Femmes en première ligne
Combatives et opprimées, victimes de préjugés et toujours en lutte pour faire progresser la société, les femmes défendent pied à pied une émancipation qui ne se conquiert... Lire la suite
A Paris, le cortège qui a défilé sous une pluie battante de la place de la République à Nation pour exiger « l'égalité au travail et dans la vie» a rassemblé plus de 13 500 personnes, selon la police. Conscientes que les femmes seront les grandes perdantes de la réforme sur les retraites, bon nombre étaient déjà descendues dans la rue, la veille. Déjà, les femmes ont une pension inférieure de 40% à celles des hommes. Elles sont plus nombreuses à pousser jusqu'à 67 ans, l'âge d'annulation de la décote, du fait de carrières plus hachées. Demain, en l'état actuel du projet, la génération 1972 devra par exemple travailler 9 mois de plus, contre 5 pour les hommes.
Postée près d'une bannière syndicale réclamant « l'égalité salariale, c'est maintenant », Barbara Filhol, militante cégétiste travaillant en Ehpad, est de toutes les manifs. « Dans mon secteur, les salariées ne pourront pas travailler deux ans de plus, les conditions de travail sont tellement dégradées. Nos corps vont dire stop avant. Comment voulez-vous porter des résidents de plus de 80 kilos à plus de 60 ans passés ? Sans parler de la charge émotionnelle. Au moment de la crise sanitaire, 295 résidents sont morts en quatre mois, sans que l'on puisse se faire aider d'un psychologue.
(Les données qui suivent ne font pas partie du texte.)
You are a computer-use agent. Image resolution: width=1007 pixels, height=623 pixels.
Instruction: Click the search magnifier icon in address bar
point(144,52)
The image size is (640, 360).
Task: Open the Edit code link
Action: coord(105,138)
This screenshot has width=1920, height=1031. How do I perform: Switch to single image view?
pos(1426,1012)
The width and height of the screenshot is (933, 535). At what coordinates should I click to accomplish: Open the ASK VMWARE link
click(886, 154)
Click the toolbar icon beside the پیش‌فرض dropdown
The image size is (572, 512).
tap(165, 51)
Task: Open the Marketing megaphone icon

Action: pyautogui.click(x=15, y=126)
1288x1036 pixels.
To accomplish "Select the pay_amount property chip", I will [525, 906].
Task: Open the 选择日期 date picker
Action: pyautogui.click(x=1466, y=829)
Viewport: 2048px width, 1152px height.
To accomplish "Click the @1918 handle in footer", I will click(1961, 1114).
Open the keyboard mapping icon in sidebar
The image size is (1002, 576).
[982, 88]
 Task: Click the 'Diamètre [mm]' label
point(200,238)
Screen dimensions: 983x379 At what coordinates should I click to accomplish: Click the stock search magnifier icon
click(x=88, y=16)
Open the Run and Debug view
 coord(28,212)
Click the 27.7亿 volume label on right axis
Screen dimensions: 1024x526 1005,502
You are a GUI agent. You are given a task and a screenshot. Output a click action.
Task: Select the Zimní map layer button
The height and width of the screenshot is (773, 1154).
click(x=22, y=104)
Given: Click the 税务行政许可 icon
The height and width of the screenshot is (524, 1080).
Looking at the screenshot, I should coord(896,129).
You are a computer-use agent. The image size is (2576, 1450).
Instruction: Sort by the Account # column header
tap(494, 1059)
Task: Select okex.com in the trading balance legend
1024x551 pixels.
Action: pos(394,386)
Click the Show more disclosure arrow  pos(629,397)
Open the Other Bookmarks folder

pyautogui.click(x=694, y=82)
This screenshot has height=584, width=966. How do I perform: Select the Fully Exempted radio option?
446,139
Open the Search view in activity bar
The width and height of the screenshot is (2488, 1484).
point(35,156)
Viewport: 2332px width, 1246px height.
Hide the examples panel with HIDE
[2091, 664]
Lier droit à la retraite et droits des femmes est une évidence pour moi ». Une évidence partagée par Marie Anne, chercheuse au CNRS, flanquée de sa collègue Stéphanie. « Nous sommes revenues aujourd'hui parce que nos emplois nous permettent de nous organiser, ce qui n'est pas le cas de toutes les femmes. Je combine la journée du 8 mars avec la mobilisation contre la réforme des retraites parce qu'elle touche particulièrement les femmes qui devront travailler plus longtemps du fait des temps partiels, des carrières incomplètes, et donc des pensions réduites », témoigne Marie-Anne. Au gré des pancartes et des banderoles, les colères s'expriment : « 16-64, c'est une bière, pas une carrière », « retraites des femmes, retraites infâmes », « marre de simuler nos retraites, on veut en jouir ». Zaia, contrôleur des finances publiques dans un hôpital public, manifeste le 8 comme le 7 mars « parce que malheureusement, encore aujourd'hui, on est obligé de se battre pour l'égalité salariale. Encore une fois, les femmes vont être davantage pénalisées par cette réforme des retraites que les hommes ».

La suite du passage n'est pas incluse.